The things I liked about your workshop is all the rules you taught us; it was so much fun. I also liked learning about the drugs as I didn’t know much about them. I also liked that you tried to get people involved as much as possible even though coronavirus is still here. Your workshop is amazing. I really enjoyed it and I wish I could have it again soon.

·         Headteacher Skippers Hill Prep-School

Many thanks indeed for this. We really enjoyed having you here at Skippers last week and both pupils and staff found it very valuable. It was noted by a couple of sets of parents that dropped off pupils the following morning that their children had come home and talked about the content you went through and talked with real interest and certainly enjoyed their experience.

·         Head of Year 6 Emily Skillen

You came in to our school in January to deliver some sessions for our Year 6 pupils. When evaluating the year, many pupils highlighted your sessions as one of their highlights and they often used the strategies that you had taught them. I was therefore wondering if you might be able to return again this year.


In My Shoes


A new project delivered with Victim Support and supported by Bexhill Performing Arts Students. It portrays the impact certain crimes and behaviours can have on an individual and explains the different ways people can be affected by crime and harmful behaviours.


This resource presents various victim accounts portrayed and acted by Bexhill College performing arts students. They are taken from real victim testimonies and have been expertly turned into personal accounts and scenarios for the purpose of this resource. They include themes on knife crime, domestic abuse, sexual exploitation, hate crime and online harms. The session is delivered to secondary students.

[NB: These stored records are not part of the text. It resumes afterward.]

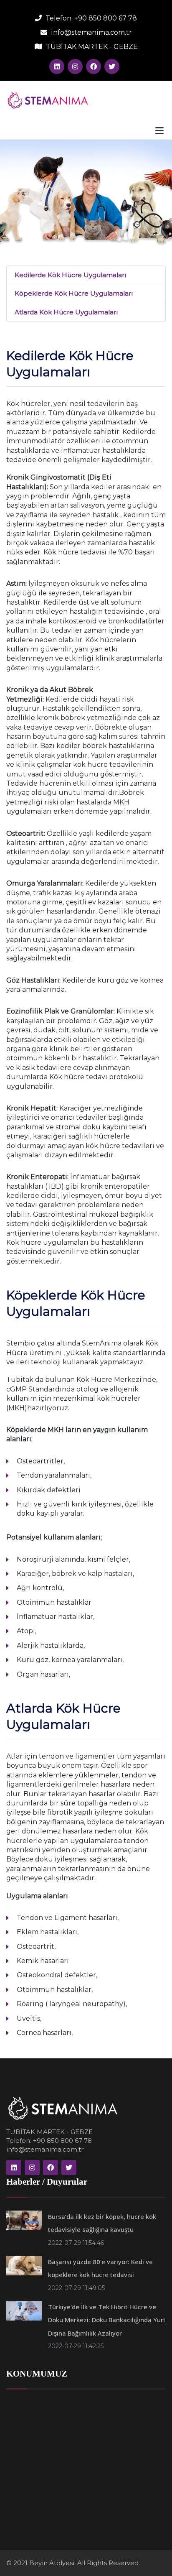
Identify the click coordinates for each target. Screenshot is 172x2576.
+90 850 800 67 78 (105, 18)
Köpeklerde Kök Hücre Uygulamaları (74, 293)
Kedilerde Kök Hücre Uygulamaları (70, 275)
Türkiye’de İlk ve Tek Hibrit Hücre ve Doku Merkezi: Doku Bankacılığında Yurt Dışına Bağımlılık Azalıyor (107, 2320)
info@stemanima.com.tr (91, 32)
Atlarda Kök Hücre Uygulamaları (66, 312)
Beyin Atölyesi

Early feedback from the pilot:


·         Majority of participants told us their understanding of how crime and harmful behaviour can impact on someone has changed.

·         They enjoyed the videos and role play parts of the session most.

·         Some of the students could relate to the scenarios.

·         Students felt sad, uncomfortable, angry by some of the victim stories.

·         The main points they took away were the impact the crime had had on the victims, to be empathetic and how they could help someone in these situations.


Channel Early Intervention and Support for Young People


Early intervention and support are delivered only where appropriate, and in the following circumstances:


·         If there is not a vulnerability that puts the individual at risk of being drawn into terrorism and the concern is low level and does not pose a Counter-Terrorism risk.

·         The young person is attending school/college.

·         Where education is more appropriate than an intervention provider.

·         When consent is not provided by parents/individual - group work or year group assembly can be delivered to enforce key messages around specific issues identified.

·         To bridge the gap between receipt of the referral and the appointment of an intervention provider

10 intervention sessions have taken place with 4 young people in 2021. The types of referrals vary, for example, one local school wanted support with a young boy around his racist/discriminatory comments to students from other countries or race, leading to conflict. Three sessions were delivered, and the young boy engaged very well – they focused on British Values[1], identity, hate crime and the impact this type of comment can have.


The Headteacher wrote Thanks for the report. Great news he has not lapsed, and he has been great towards the other children. Thank you for all your support. I hope you have a great summer.


This short intervention avoided the need for a Prevent referral to be submitted and allowed for a timely intervention with the young boy who was unaware of how his behaviour had been impacting on some of his peers. After the sessions he understood hate crime and British Values, and that racism has no place in these values.






·         [1] democracy, the rule of law, individual liberty, mutual respect for and tolerance of those with different faiths and beliefs, and for those without faith.